* TASK INSTRUCTIONS:
a: Quote the Nigeria memo excerpt word for word from "Approve [HK]" to "international commodity agreement.".
b: Answer these questions using the Nigeria memo excerpt, with each answer marked to match its question.
(i) Who drafted the memo?
(ii) In which box of the Kissinger Papers is the source held?
(iii) How many principal recommendations did Mulcahy's program contain?
c: For each statement below, say whether it agrees with the Nigeria memo excerpt, giving yes or no and quoting the deciding words.
(i) Kissinger approved recommendation 4B.
(ii) Kissinger approved recommendation 2.
(iii) One of Mulcahy's recommendations was to create a Joint U.S.-Nigeria Commission.
** begin TEXT EXCERPT **
D. Your calling in the Nigerian Ambassador for the first of periodic tours d’horizon.

Approve [HK]

Disapprove

Date

Time

E. Announcement in Lagos, by you or another senior US Government official, of new departures in our policies affecting Africa and the Third World, e.g., US participation in an international commodity agreement.

Approve

Disapprove

[HK—Let’s do case by case]

  1. Source: Library of Congress, Manuscript Division, Kissinger Papers, Box CL 202, Geopolitical Files, Nigeria, January-August 75. Secret; Exdis. Drafted by Howard K. Walker (AF/W); cleared in INR, S/P, NEA, EB/FSE, EB/ODF, EB/OT/GCP, and EB/IFD/OIA. On April 2, Kissinger initialed disapproval of recommendation 1, with the handwritten notation: “in a low key way,” approval of recommendation 2, and approval of recommendation 3A, with the handwritten notation: “in a thoughtful way.” He left recommendation 3B blank, but added a handwritten notation: “Let’s wait.” He also left recommendation 3C blank. He initialed approval of recommendation 4A, with the handwritten notation: “I want to see Nigerian Amb to start all this off.” He disapproved recommendation 4B, and approved recommendations 4C and 4D. He left recommendation 4E blank, but added the handwritten notation: “Let’s do case by case.”
  2. Mulcahy proposed a program to improve U.S.-Nigerian relations, with four principal recommendations: create a Joint U.S.-Nigeria Commission, stage a conference of American businessmen and Nigerian officials, signal appreciation of Nigeria as a friendly OPEC member, and agree to a diplomatic campaign of closer bilateral relations. Kissinger approved the recommendations with some reservations.
** end TEXT EXCERPT **
** begin DATA PROVIDED **
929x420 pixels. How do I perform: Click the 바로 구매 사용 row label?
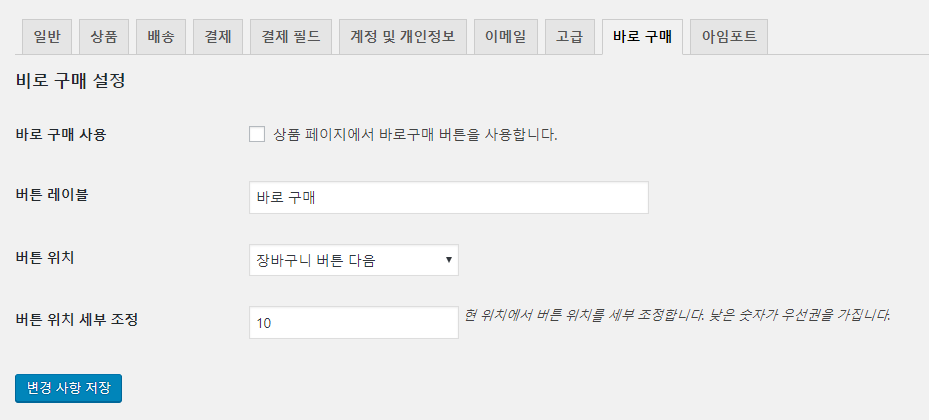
** end DATA PROVIDED **
* PER-TASK ANSWERS:
a:
Approve [HK]

Disapprove

Date

Time

E. Announcement in Lagos, by you or another senior US Government official, of new departures in our policies affecting Africa and the Third World, e.g., US participation in an international commodity agreement.

b:
(i) Howard K. Walker (AF/W)
(ii) Box CL 202
(iii) Four

c:
(i) No: "He disapproved recommendation 4B"
(ii) Yes: "approval of recommendation 2"
(iii) Yes: "create a Joint U.S.-Nigeria Commission"